* Given data
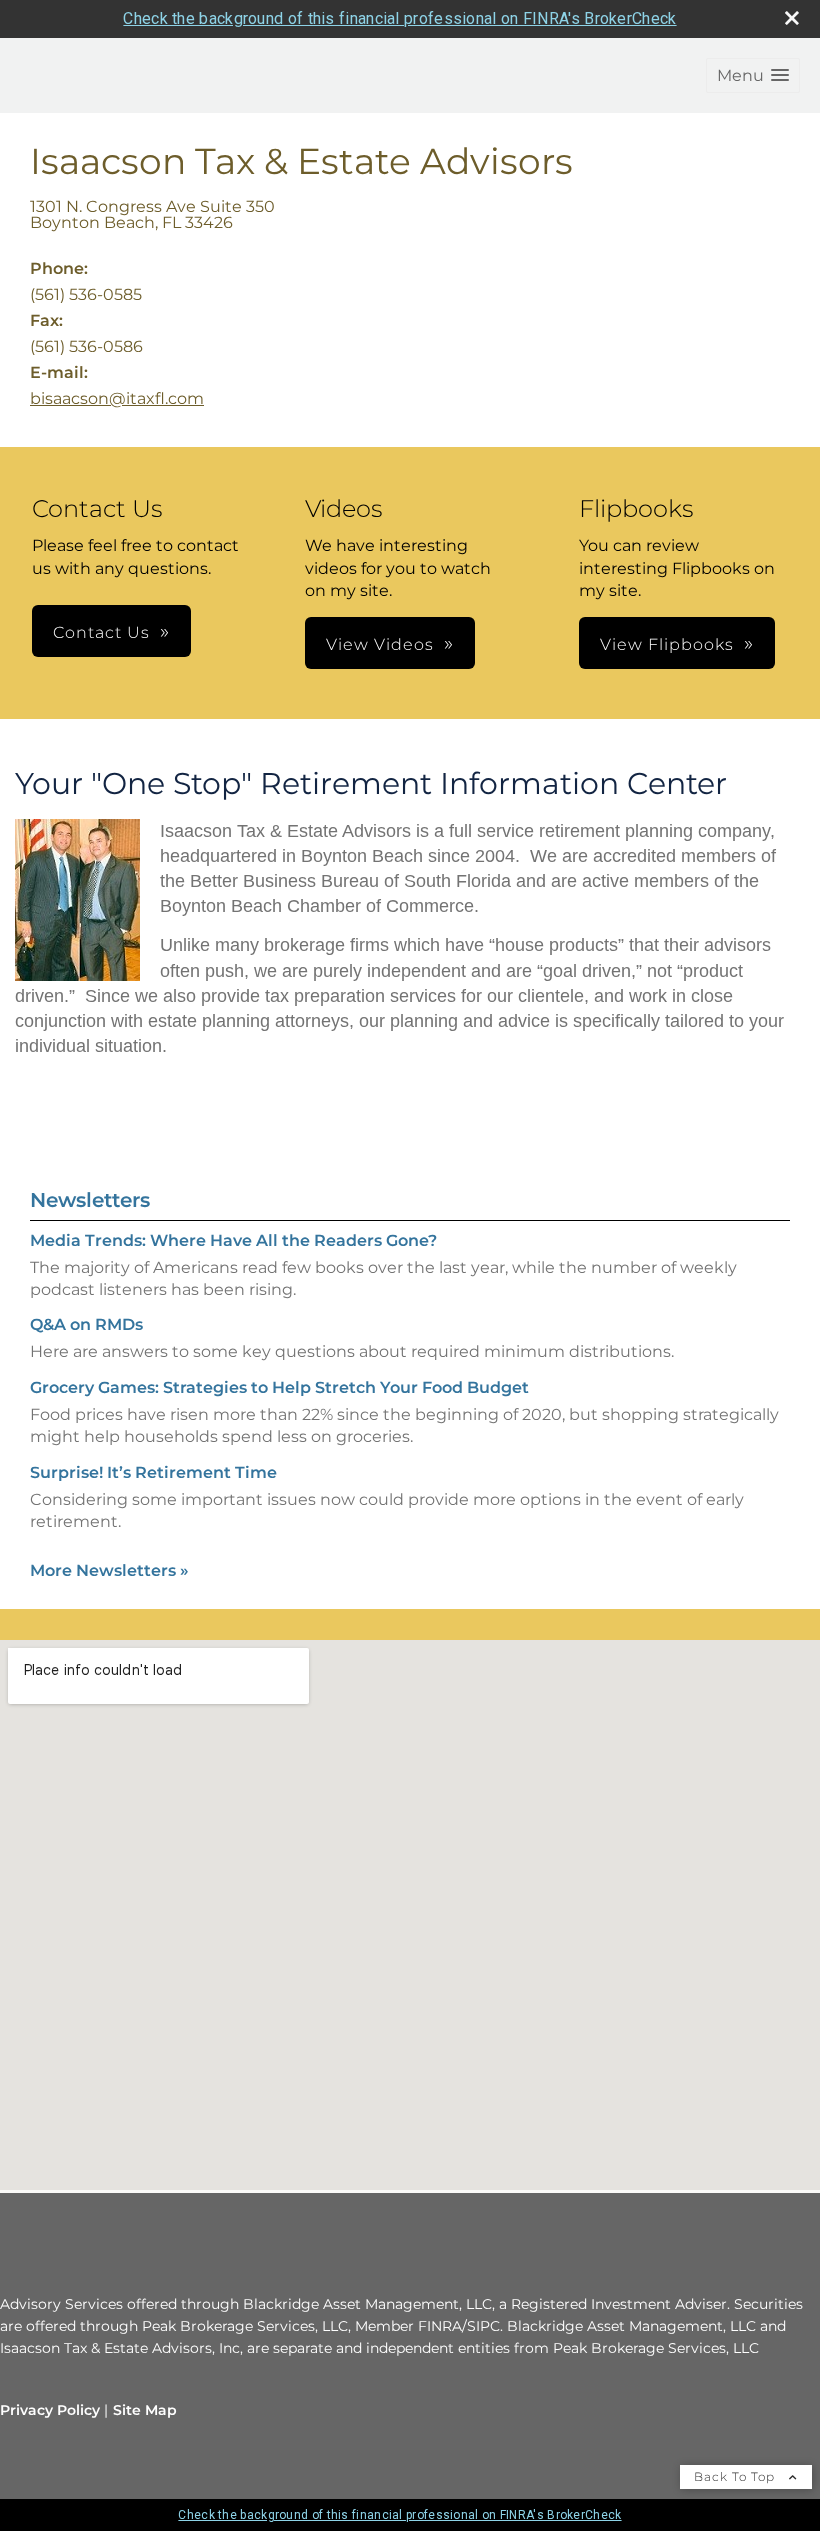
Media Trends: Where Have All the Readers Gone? (233, 1240)
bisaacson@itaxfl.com (117, 398)
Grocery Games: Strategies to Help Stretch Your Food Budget (279, 1387)
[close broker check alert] (792, 18)
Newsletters (90, 1200)
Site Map (145, 2410)
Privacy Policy (50, 2410)
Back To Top (736, 2476)
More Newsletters (109, 1570)
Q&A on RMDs (86, 1324)
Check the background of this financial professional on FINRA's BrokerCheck (399, 18)
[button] (753, 75)
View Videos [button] (380, 644)
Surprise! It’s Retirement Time (153, 1472)
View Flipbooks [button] (667, 644)
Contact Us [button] (101, 632)
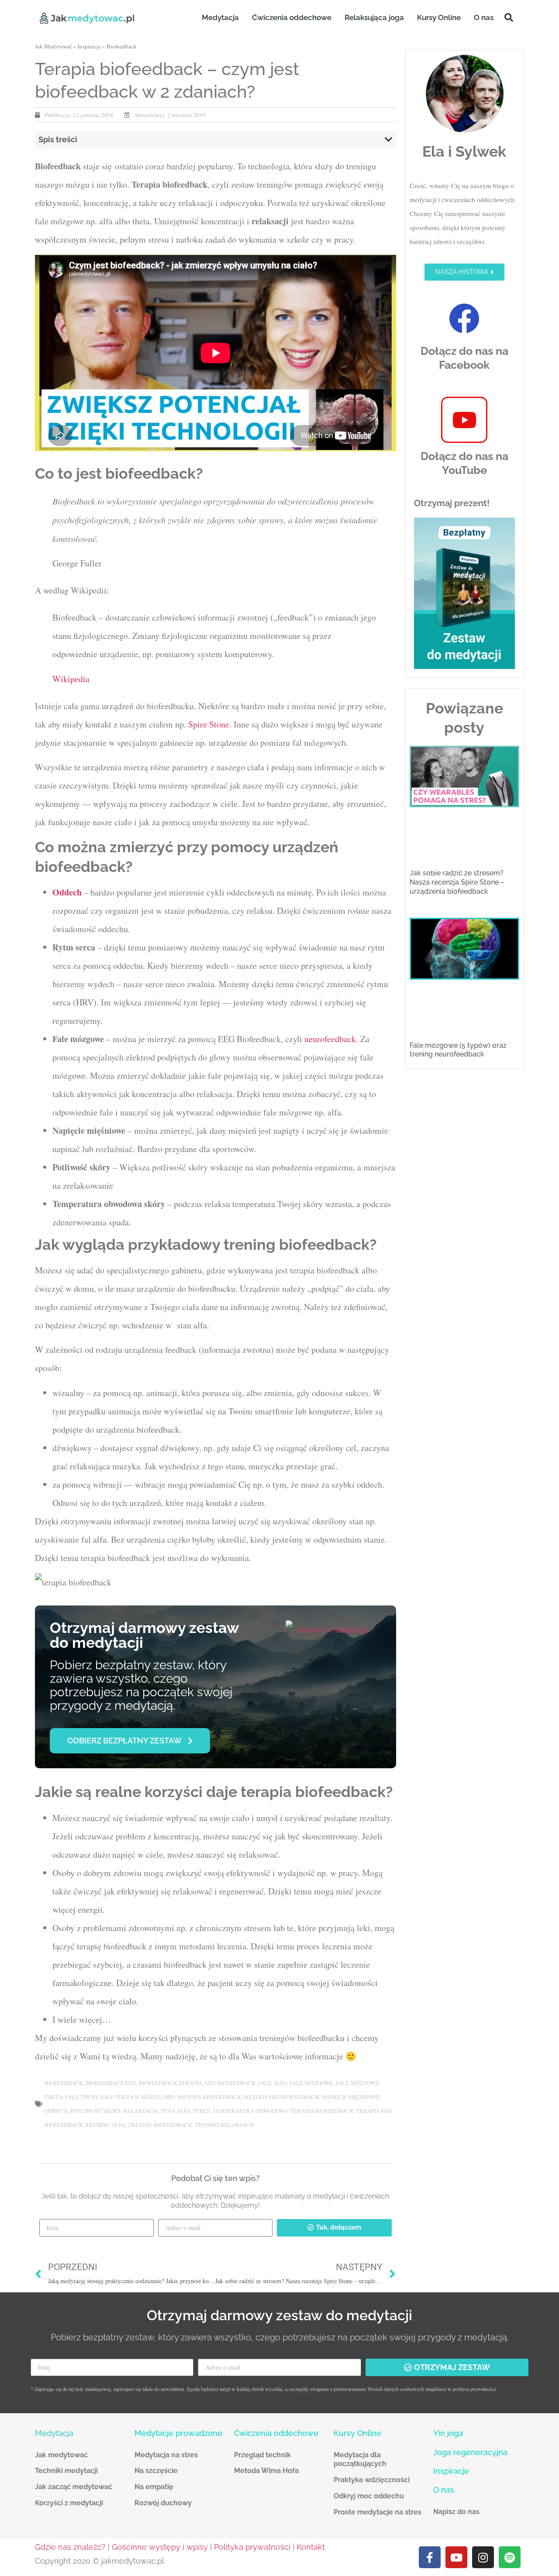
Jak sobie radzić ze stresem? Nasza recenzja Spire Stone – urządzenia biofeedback (457, 882)
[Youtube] (456, 2557)
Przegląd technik (262, 2455)
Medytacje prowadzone (178, 2433)
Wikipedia (71, 679)
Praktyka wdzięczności (372, 2480)
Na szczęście (156, 2470)
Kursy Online (439, 17)
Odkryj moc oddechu (369, 2496)
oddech (56, 2111)
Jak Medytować (53, 46)
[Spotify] (510, 2557)
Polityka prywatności (252, 2547)
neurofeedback (330, 1039)
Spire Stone (208, 724)
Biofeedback (122, 46)
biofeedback (64, 2083)
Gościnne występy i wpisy (160, 2547)
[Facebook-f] (430, 2557)
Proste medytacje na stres (377, 2512)
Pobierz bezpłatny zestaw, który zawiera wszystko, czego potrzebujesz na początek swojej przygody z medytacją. (141, 1685)
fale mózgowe (311, 2083)
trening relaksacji (224, 2125)
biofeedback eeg (111, 2083)
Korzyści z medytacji (69, 2503)
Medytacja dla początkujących (360, 2459)
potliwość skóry (95, 2111)
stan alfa (175, 2111)
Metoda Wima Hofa (266, 2470)
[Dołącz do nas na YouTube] (464, 420)
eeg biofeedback (230, 2083)
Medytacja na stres (166, 2455)
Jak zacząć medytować (73, 2487)
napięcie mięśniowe (351, 2097)
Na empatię (154, 2487)
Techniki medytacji (66, 2470)
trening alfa (105, 2125)
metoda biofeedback (209, 2097)
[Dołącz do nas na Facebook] (464, 318)
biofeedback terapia (170, 2083)
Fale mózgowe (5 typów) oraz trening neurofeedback (458, 1050)
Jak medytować (61, 2455)
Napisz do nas (456, 2511)
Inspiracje (89, 46)
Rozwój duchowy (163, 2503)
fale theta (81, 2097)
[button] (509, 17)
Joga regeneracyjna (470, 2452)
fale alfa (272, 2083)
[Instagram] (483, 2557)
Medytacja (220, 17)
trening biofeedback (160, 2125)
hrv (169, 2097)
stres (201, 2111)
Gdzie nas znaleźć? (70, 2547)
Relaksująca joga (374, 17)
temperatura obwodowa (250, 2111)
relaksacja (141, 2111)
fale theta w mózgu (131, 2097)
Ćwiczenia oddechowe (291, 17)
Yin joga (448, 2433)
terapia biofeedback (322, 2111)
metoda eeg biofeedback (281, 2097)
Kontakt (311, 2547)
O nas (483, 17)
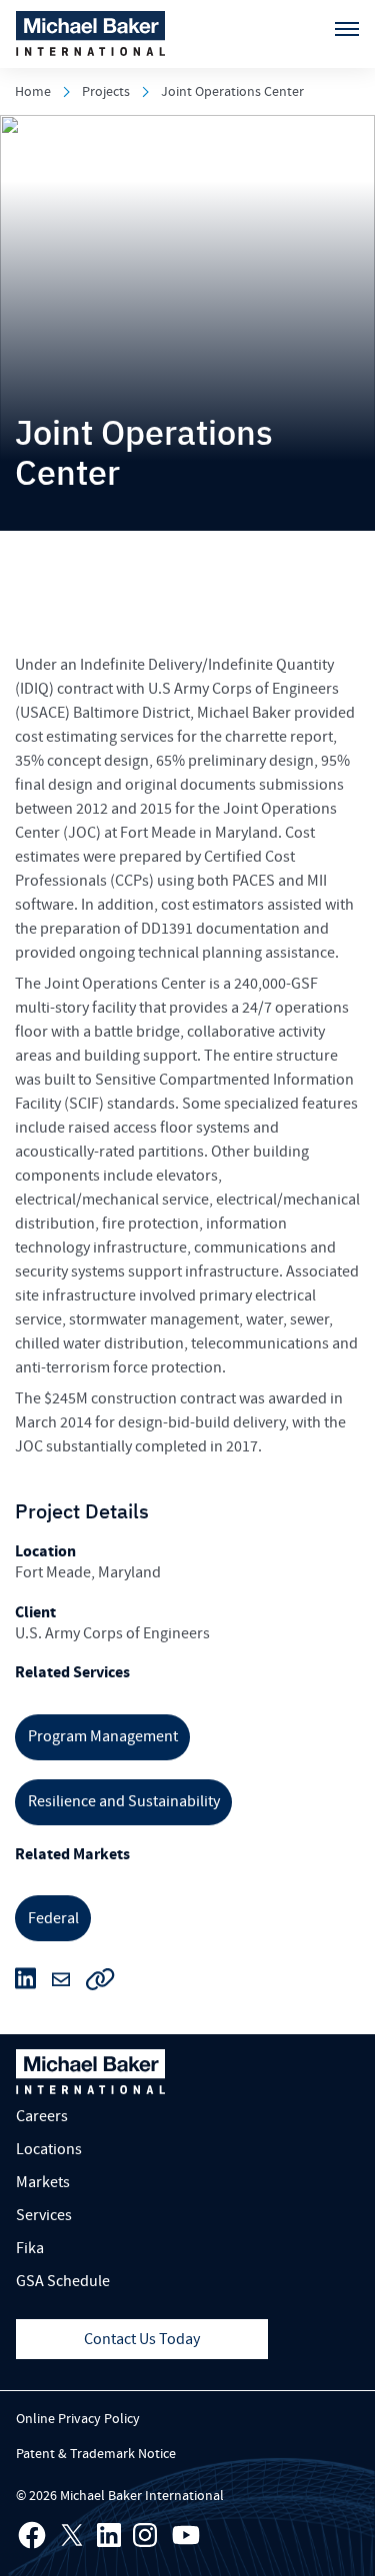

* What to work on
Give again exactly the lines from the one holding "fale mózgowe (311, 2083)" to the final line of the records, both ends included, and nothing more. Pictures do not belong in the copy.

* Problem solution
fale mózgowe (311, 2083)
trening relaksacji (224, 2125)
biofeedback eeg (111, 2083)
Korzyści z medytacji (69, 2503)
Medytacja dla początkujących (360, 2459)
potliwość skóry (95, 2111)
stan alfa (175, 2111)
Metoda Wima Hofa (266, 2470)
[Dołącz do nas na YouTube] (464, 420)
eeg biofeedback (230, 2083)
Medytacja na stres (166, 2455)
Jak zacząć medytować (73, 2487)
napięcie mięśniowe (351, 2097)
Na empatię (154, 2487)
Techniki medytacji (66, 2470)
trening alfa (105, 2125)
metoda biofeedback (209, 2097)
[Dołącz do nas na Facebook] (464, 318)
biofeedback terapia (170, 2083)
Fale mózgowe (5 typów) oraz trening neurofeedback (458, 1050)
Jak medytować (61, 2455)
Napisz do nas (456, 2511)
Inspiracje (89, 46)
Rozwój duchowy (163, 2503)
fale theta (81, 2097)
[button] (509, 17)
Joga regeneracyjna (470, 2452)
fale alfa (272, 2083)
[Instagram] (483, 2557)
Medytacja (220, 17)
trening biofeedback (160, 2125)
hrv (169, 2097)
stres (201, 2111)
Gdzie nas znaleźć? (70, 2547)
Relaksująca joga (374, 17)
temperatura obwodowa (250, 2111)
relaksacja (141, 2111)
fale theta w mózgu (131, 2097)
Ćwiczenia oddechowe (291, 17)
Yin joga (448, 2433)
terapia biofeedback (322, 2111)
metoda eeg biofeedback (281, 2097)
Kontakt (311, 2547)
O nas (483, 17)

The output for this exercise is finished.